The philosophy of care integrates an understanding of the developmental stage of the adolescent and the stage of shared decision-making between the adolescent and their family/carers in addition to the severity and phase of illness. The model of care is strongly based in milieu therapies and psychosocial interventions in addition to family therapies, specialised psychological interventions and medical treatments. Physical health is a programme imperative and education is optimised. It is a complex model of care and the multiple components are tightly coupled. This is a strength of the model and supports the multidisciplinary team in being able to manage the ambiguity and complexity involved in the care of young people admitted to the Unit, including being able to manage issues like complex ethical dilemmas, including issues associated with use of the NSW Mental Health Act (2007) for involuntary care and child protection matters through multidisciplinary team processes. It also requires the team to critically review the model from time to time to ensure that it remains contemporary, best practice and evidence-based and continues to provide value to consumers and the system. The Unit has been subject to external peer review, participates in state-wide benchmarking and reports on its work and outcomes, such as in this publication. These clinical governance activities are all critical in demonstrating the value of the service.

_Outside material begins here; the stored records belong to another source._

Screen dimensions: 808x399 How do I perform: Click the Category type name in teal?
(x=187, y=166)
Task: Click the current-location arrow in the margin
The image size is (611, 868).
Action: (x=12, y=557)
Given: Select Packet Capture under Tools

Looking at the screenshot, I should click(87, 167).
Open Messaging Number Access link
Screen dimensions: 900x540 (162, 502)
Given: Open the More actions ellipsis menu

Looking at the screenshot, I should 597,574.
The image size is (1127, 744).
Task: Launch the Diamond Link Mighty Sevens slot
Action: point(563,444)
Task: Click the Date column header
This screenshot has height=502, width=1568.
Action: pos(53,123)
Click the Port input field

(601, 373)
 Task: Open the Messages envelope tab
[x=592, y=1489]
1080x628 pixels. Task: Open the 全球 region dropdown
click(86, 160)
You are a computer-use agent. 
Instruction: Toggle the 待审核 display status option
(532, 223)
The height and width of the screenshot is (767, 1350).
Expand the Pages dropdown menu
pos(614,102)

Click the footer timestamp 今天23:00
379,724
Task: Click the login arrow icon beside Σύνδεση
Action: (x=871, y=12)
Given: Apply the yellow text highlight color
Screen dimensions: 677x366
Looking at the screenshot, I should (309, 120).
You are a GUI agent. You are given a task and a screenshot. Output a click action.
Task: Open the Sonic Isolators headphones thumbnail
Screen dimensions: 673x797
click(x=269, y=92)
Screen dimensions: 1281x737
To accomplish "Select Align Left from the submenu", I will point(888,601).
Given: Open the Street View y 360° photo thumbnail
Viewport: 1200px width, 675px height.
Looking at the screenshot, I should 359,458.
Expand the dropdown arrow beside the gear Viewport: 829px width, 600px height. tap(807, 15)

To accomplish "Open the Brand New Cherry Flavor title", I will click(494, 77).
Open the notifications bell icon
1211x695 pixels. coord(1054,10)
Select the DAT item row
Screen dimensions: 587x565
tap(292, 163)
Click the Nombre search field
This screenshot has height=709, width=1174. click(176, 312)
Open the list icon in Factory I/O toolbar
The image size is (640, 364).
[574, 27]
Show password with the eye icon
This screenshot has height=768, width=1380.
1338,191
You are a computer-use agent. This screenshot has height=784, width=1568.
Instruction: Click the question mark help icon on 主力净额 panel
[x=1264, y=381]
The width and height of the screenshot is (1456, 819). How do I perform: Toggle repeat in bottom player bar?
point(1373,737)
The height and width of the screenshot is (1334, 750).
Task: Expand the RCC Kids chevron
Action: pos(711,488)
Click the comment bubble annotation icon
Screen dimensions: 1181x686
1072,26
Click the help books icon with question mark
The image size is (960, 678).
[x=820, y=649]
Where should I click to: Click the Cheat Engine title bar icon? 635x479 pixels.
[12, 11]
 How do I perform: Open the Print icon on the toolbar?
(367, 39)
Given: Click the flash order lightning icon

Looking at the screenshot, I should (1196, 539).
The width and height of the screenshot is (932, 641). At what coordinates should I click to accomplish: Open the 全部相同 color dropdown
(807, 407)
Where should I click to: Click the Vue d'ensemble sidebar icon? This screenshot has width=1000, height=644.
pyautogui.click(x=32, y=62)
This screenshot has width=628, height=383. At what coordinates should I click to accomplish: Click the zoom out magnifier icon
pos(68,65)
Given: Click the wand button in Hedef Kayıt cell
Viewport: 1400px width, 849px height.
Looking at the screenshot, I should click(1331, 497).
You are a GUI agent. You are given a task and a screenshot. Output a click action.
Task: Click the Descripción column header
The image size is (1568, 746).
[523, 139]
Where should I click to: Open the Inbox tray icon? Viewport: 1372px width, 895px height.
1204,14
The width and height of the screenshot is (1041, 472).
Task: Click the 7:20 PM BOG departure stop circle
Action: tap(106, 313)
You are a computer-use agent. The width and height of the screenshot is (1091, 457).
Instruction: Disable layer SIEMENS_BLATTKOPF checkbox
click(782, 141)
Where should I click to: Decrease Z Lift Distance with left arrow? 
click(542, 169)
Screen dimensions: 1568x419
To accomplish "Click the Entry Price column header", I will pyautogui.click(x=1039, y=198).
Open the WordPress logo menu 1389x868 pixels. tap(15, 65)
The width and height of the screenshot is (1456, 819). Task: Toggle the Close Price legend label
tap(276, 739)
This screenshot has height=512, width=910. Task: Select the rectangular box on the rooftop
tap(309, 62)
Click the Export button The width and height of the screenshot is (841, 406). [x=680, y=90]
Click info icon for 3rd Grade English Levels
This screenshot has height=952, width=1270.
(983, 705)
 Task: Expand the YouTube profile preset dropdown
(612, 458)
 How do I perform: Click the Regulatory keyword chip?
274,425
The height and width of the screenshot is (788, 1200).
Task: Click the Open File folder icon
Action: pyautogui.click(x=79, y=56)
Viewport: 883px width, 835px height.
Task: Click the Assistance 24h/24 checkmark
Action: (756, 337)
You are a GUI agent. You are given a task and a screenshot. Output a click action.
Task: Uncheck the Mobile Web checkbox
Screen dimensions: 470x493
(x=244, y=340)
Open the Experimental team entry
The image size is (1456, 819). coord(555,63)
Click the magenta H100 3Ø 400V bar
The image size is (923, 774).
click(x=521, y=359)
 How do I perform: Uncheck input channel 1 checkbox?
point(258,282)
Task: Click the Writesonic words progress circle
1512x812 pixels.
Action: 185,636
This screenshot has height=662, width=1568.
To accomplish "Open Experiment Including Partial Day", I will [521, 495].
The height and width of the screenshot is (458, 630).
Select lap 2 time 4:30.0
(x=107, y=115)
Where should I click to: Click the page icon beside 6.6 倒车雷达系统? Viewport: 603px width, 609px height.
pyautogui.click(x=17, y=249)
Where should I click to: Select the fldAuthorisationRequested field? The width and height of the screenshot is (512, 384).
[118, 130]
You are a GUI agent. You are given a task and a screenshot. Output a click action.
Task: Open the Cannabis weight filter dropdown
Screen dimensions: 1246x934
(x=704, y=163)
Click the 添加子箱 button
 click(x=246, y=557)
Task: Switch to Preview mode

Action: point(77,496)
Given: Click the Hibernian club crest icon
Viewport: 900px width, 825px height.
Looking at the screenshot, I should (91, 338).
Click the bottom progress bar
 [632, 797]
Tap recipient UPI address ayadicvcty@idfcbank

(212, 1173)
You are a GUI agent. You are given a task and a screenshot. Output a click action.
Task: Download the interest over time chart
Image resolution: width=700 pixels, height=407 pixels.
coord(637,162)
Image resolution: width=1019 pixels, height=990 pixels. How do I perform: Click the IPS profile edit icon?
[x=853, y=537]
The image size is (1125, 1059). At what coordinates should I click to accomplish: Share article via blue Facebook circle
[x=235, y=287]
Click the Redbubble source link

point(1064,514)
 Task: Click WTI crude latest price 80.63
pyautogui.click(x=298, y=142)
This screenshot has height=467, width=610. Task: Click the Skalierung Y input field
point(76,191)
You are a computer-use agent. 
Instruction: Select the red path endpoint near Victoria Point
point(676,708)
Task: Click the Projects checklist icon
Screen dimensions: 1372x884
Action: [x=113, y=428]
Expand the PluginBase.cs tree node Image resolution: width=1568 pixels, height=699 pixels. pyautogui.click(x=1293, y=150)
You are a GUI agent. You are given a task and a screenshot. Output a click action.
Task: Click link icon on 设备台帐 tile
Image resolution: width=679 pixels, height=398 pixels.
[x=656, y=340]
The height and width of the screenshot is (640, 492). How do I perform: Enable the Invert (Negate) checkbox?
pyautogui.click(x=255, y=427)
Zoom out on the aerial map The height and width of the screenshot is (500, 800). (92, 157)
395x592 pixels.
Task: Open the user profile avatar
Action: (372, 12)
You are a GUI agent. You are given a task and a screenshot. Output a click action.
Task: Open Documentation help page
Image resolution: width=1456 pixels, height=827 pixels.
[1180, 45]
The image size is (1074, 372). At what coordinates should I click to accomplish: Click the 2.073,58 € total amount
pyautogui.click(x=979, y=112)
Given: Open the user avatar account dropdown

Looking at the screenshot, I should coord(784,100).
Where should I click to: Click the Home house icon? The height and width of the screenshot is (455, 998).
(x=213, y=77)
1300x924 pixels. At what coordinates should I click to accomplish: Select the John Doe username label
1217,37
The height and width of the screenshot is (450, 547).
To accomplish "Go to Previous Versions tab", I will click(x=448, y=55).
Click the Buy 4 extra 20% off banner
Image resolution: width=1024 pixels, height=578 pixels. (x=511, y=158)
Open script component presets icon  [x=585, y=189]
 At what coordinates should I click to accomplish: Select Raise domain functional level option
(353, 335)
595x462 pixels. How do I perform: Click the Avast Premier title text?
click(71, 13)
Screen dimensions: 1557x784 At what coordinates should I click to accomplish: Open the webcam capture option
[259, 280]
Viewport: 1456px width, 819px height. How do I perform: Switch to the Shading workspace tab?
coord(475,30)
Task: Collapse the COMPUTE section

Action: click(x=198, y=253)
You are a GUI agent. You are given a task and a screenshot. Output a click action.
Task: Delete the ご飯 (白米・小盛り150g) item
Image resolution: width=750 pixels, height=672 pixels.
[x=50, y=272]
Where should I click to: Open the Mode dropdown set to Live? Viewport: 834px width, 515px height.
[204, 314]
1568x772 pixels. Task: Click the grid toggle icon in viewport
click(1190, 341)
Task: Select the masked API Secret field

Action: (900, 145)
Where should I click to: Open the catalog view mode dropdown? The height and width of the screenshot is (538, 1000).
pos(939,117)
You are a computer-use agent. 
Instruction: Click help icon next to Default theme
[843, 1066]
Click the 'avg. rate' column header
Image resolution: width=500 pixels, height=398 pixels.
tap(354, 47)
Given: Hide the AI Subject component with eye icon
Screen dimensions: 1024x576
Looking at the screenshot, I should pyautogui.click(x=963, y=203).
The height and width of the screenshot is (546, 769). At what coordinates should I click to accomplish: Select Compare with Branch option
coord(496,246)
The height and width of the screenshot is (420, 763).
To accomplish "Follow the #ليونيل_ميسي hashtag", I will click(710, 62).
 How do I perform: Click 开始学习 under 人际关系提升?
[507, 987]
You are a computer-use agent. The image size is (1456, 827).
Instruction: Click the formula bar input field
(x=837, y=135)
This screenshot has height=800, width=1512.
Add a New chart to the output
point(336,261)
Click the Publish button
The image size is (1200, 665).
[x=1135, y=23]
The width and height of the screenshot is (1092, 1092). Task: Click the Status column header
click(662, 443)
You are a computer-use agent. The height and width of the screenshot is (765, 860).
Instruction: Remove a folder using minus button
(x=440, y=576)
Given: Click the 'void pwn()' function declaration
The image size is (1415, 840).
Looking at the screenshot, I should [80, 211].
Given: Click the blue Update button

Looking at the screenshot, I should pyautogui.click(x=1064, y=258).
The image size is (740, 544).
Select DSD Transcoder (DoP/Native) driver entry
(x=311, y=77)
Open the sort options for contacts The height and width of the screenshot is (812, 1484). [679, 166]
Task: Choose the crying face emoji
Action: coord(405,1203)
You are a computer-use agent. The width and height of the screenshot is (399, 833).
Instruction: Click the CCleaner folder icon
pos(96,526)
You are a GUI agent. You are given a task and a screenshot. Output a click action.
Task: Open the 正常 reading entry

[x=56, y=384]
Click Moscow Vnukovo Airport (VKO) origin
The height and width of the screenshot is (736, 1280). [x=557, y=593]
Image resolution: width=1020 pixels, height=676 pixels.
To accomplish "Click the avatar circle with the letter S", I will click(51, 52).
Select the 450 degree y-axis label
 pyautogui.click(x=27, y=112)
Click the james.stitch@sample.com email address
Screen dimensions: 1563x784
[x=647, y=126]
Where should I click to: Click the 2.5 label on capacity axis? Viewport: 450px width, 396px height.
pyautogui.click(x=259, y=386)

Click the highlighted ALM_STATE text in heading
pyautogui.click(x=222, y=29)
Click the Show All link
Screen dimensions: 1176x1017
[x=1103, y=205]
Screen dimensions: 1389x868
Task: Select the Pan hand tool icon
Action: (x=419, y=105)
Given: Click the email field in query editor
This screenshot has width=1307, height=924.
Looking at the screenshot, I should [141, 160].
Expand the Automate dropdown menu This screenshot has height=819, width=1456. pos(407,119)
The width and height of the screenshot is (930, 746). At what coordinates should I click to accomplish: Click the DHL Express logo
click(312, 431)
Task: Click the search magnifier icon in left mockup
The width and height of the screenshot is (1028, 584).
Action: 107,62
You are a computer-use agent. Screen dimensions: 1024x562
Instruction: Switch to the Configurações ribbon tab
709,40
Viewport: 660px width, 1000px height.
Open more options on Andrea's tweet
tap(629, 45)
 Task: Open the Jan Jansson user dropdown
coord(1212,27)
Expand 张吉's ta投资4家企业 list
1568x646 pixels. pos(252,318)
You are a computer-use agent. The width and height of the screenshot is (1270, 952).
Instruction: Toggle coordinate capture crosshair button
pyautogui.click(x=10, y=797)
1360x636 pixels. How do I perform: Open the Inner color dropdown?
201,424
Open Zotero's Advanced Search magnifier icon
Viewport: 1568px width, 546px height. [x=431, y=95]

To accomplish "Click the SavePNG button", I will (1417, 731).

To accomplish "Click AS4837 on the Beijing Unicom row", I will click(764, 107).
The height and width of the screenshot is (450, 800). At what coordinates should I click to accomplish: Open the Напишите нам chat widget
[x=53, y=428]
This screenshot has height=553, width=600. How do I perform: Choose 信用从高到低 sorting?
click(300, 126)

However, the value approach to health care places emphasis on outcomes achieved against cost. To deliver value, a discrete episode of care is generally supported by optimal care pathways. To demonstrate value, evidence against the care pathways is required usually across the domains of outcomes, effectiveness and experience (of giving and receiving care). Such evidence is usually lacking in mental health yet is critical to the long-term sustainability of low volume highly specialised services. This publication positions the Unit well for the future by extending the work in the domain of value based health care, albeit a very complex undertaking.

Conclusion

The Walker Unit emerged over a decade ago as a novel idea developed by experts in response to a complex and significant gap in the care for young people with severe and persistent mental illness in NSW. A decade or more on and the leaders of the service are demonstrating the significant value of this service to a group of young people who are vulnerable to poor clinical outcomes with broad impact on their lives, their families and the community. The innovation established new policy and new perspectives on care for this group of consumers—the challenge now is to stay at the forefront of value by demonstrating outcomes against cost. This is challenging in the field of mental health. This book demonstrates how Walker programme is again innovating to meet this challenge.